On savait que ces tests avaient une fiabilité plus que perfectible - un nouveau test de détection virale, nettement plus rapide et fiable, utilisant une autre méthode qui est antigénique et non plus génétique, est sur le point d’être commercialisé -, mais cette étude est pour le moins embarrassante : ces tests coûtent cher et mobilisent beaucoup de temps et de ressources. Il faudra donc dans un avenir plus ou moins proche mettre l’accent sur des dosages d’anticorps (tests dits sérologiques ou sérodiagnostics) qui devraient être nettement plus spécifiques, mais sans doute moins sensibles.

Pour répondre à la question posée : quoi qu’il en soit, l’immunité de groupe ou collective apparaît comme la voie naturelle et satisfaisante pour sortir de l’épidémie. Cela paraît clair, puisque c’est cet état d’immunité collective que vise une vaccination ciblant un agent infectieux épidémique. Nous n’avons pas de raison de penser que l’issue empruntera une autre voie que l’immunité collective, étant donné que ce virus ne peut pas être éradiqué et qu’une majorité de personnes infectées évolue tout à fait favorablement. Il faut donc continuer à compter sur une diffusion « douce » du virus, ce qui devrait permettre d’atteindre cette immunité.

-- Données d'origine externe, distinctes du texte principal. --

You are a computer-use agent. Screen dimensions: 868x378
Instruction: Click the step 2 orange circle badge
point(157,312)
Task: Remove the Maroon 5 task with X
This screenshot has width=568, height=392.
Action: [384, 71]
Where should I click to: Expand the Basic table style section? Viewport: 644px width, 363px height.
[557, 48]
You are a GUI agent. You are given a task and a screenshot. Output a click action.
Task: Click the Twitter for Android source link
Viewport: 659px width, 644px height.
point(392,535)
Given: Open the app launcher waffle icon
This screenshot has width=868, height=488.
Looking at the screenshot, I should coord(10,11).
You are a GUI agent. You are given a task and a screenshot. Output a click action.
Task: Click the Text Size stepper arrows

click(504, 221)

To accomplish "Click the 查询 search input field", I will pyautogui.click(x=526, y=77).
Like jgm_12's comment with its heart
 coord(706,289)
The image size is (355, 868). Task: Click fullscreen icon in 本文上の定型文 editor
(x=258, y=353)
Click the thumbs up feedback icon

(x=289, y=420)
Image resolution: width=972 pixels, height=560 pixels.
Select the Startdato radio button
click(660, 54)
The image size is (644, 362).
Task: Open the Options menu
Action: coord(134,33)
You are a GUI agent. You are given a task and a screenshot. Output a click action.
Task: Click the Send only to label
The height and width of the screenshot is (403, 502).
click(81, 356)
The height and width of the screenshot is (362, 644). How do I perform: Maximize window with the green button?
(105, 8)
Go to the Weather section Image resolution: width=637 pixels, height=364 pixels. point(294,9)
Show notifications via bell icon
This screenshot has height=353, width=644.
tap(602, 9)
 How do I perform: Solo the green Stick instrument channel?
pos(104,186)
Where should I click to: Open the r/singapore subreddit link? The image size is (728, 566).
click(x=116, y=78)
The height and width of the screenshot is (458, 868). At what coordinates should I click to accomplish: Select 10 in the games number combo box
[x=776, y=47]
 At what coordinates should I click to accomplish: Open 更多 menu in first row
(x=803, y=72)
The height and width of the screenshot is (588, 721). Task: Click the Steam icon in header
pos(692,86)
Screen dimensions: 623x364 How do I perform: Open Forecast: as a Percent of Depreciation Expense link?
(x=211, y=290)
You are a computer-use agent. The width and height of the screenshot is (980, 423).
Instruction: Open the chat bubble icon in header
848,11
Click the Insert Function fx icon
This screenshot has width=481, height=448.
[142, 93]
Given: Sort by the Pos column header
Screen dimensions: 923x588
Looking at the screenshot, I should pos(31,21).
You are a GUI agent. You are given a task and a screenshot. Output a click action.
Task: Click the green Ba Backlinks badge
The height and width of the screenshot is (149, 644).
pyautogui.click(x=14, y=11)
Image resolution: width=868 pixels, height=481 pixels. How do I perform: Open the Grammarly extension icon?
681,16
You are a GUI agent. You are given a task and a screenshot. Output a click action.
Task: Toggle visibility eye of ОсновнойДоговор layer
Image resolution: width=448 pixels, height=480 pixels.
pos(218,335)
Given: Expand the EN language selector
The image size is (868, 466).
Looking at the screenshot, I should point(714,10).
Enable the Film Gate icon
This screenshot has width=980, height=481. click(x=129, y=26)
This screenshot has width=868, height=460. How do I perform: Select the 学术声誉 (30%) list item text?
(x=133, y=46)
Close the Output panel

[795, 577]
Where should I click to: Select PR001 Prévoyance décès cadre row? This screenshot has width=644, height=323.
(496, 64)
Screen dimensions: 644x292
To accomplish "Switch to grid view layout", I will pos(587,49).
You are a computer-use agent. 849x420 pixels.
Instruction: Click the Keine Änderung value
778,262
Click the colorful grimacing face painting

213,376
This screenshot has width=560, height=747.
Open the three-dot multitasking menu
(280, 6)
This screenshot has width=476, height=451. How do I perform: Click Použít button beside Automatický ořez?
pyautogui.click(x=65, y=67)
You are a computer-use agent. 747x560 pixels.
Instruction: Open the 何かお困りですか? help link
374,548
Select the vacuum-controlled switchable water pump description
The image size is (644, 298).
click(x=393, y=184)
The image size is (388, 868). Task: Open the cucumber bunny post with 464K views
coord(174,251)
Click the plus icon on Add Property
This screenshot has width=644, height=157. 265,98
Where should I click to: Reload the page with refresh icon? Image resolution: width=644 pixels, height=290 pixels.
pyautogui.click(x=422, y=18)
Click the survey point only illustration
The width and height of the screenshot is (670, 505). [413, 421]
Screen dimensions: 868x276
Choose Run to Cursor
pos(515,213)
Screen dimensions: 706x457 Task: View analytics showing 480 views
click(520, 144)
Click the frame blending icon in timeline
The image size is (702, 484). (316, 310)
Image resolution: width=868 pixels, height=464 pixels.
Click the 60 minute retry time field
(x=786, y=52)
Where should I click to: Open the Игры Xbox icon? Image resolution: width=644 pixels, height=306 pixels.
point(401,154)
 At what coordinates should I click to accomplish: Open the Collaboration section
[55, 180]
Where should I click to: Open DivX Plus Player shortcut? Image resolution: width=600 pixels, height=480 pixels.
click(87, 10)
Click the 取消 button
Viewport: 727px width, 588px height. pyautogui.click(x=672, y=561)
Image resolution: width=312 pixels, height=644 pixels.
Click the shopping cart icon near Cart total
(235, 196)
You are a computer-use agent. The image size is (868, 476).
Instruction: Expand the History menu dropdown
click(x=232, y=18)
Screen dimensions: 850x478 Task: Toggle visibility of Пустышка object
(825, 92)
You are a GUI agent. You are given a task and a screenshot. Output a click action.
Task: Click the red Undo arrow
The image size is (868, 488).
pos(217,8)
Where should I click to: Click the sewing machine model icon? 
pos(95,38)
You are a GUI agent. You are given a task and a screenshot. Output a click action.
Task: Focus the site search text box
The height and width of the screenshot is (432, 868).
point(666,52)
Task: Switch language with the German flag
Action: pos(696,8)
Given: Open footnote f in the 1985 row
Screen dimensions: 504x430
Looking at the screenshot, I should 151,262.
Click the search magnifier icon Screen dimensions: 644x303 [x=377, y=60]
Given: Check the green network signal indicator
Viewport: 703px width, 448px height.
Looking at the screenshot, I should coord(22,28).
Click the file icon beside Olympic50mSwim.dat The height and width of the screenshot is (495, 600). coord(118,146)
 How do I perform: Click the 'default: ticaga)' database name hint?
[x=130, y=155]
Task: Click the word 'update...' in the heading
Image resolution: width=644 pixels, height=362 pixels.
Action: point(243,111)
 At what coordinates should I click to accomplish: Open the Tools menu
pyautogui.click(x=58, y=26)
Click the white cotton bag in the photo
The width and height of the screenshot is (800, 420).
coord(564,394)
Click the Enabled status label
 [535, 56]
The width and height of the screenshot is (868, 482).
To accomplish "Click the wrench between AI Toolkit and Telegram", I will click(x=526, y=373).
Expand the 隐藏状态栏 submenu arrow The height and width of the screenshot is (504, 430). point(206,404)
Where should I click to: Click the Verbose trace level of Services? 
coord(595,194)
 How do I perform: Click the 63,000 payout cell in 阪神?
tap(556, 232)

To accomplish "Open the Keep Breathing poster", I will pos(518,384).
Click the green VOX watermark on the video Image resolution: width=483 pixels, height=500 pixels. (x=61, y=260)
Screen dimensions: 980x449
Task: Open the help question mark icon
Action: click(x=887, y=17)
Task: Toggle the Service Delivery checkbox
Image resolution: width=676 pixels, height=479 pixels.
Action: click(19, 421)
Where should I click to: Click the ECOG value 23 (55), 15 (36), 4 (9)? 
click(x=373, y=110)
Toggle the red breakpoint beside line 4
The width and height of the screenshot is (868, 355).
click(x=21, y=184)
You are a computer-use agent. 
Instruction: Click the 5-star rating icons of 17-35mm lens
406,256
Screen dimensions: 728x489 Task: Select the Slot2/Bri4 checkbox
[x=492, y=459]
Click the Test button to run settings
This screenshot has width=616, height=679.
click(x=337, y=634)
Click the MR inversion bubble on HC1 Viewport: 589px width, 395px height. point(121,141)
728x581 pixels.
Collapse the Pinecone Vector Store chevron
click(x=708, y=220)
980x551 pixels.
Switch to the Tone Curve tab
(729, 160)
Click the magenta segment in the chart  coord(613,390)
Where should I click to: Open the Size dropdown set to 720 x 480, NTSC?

Ces informations et ces travaux sont-ils rassurants au sujet de la question des patients potentiellement exposés au risque de réinfection au coronavirus après l'avoir contracté une première fois et par rapport aux craintes d'un rebond de l'épidémie ?

Ces travaux sont en effet rassurants. Les cas de réinfection existent, mais ils sont actuellement fort rares. Aucun pays n’a eu à proprement parler de deuxième vague, bien que l’on ait déjà utilisé cette expression pour plusieurs pays. La courbe épidémique de la France, montrée plus haut, ne laisse pas entrevoir de deuxième vague, mais tout au plus un léger ressaut que l’on doit interpréter comme la conséquence des comportements estivaux. Je peux me tromper évidemment, mais bon nombre d’épidémiologistes sont de cet avis. Cependant, restons vigilants, prudents et observons les mesures préventives.

De la même façon que l’absence de reprise épidémique nous permet de nous passer le plus possible du remdésivir au sujet duquel tout a déjà été dit ou presque, l’existence et le développement de l’immunité collective pourraient idéalement nous permettre de nous passer de la vaccination. Le million de tests viraux par PCR effectués chaque semaine peut contribuer à inquiéter les Français, tandis que cette étude islandaise contribue à au contraire nous rassurer. Cela fait du bien dans ce climat de morosité et d’incertitude entretenu par des annonces quotidiennes.